Arkansas Agricultural Systems Technology

Dr. Peter Larbi instructs Agricultural Systems Technology scholarship recipients Mary Liz Kluppel and Bretton Hale on UAV safety and handling.

Just 10 short years ago, when guided systems technology first allowed tractors to virtually drive themselves, it seemed like something out of a Sci-Fi novel. Today, that’s old news, as sophisticated farm equipment – guided by global positioning systems – tracks everything from diagnostic health to harvest data, communicating wirelessly back to the farm office.

Modern agriculture provides producers and processors with not only better resources and more potential than ever before, but it also creates a demand for people who can interpret data and utilize the ever-evolving technology.

“Technology is not only changing at a rapid pace in our everyday life, it’s changing how we do business out here on the farm,” says Marshall Stewart, president of Greenway Equipment. “Technology is going to have more emphasis in our industry. One of the biggest challenges is getting qualified help in any sector of agriculture.”

To that end, Greenway stepped up to provide scholarships supporting a brand new concentration at Arkansas State University called Agricultural Systems Technology.

This new concentration is based in the Agricultural Studies degree program and includes a 120-credit-hour curriculum that provides the core agriculture courses, plus 21 hours of geospatial and precision agriculture classes and 15 hours of technology coursework.

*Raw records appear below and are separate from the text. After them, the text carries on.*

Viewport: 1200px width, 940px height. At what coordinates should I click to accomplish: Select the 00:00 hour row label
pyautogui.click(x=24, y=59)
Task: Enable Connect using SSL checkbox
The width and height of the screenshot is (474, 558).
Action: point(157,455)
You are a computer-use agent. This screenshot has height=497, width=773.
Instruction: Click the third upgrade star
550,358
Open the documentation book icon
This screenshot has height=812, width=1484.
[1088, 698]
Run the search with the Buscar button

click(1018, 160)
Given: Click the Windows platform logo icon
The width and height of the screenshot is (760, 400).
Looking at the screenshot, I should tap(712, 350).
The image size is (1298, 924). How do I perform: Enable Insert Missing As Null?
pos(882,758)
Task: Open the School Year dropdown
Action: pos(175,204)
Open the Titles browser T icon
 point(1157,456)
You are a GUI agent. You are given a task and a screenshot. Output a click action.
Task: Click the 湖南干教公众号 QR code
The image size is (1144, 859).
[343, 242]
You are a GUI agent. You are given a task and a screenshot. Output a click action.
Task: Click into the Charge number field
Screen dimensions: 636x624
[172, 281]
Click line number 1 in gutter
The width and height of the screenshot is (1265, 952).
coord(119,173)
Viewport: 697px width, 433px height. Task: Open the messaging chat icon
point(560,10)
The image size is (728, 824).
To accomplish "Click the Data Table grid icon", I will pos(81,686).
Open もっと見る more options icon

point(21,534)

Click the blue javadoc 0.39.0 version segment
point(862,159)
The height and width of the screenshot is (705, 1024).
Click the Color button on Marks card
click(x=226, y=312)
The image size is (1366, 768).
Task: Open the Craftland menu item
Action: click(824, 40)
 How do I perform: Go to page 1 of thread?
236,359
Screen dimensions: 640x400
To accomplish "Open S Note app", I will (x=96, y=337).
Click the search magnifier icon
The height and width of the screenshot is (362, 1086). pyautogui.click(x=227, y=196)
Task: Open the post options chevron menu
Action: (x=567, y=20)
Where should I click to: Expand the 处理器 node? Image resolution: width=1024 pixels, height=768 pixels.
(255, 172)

Arkansas Agricultural Systems Technology

Student Richard Smith tests equipment for the robotics class in the College of Agriculture and Technology at Arkansas State University in Jonesboro.

“According to the 2012 Census of Agriculture, the average age of the principle farm operator is 58.3. This creates a tremendous need for graduates with the technological skills necessary to address the complex machinery and application systems being used in today’s agriculture,” says Dr. Timothy Burcham, dean of the College of Agriculture and Technology, who worked with university instructors to develop the new curriculum. The college also hired Dr. Peter Larbi, who holds a Ph.D in Agricultural and Biological Engineering, and has a background in precision agriculture. He joins associate professor, Dr. Keith Morris, who teaches agriculture and spatial technologies courses.

“The Agricultural Systems Technology concentration provides a skill set that is in high demand today from a wide range of employers,” says Burcham. “It will provide excellent employment opportunities, not only in our region, but more importantly throughout the state, the nation and the world.”

Potential employers for graduates with this concentration include agricultural machinery manufacturers and dealers, crop input and protection companies, geospatial technology groups, precision agriculture companies, and local, state and federal positions requiring a technological knowledge base.

“We’re looking to hire future leaders,” says Rick Bormann, senior vice president of Greenway. “With ASU right in our backyard, we should be able to partner with them to develop the type of individual that we’re looking for. We’re trying to more or less grow our own, if you will, in terms of producing a product that we know will come back and be a valuable member of our management team.”

Mary Liz Klueppel is one of the lucky scholarship recipients, which is partially why she chose Arkansas State University. She initially wanted to major in Agribusiness, but when she heard about the new concentration she changed her plans immediately.

“I am most looking forward to learning the technology side of agriculture, because that is something changing every day,” Klueppel says. “I want to know and learn it all. I want to be able to counsel farmers about new technology and any problems they might be having with it. I think this is a very promising field.”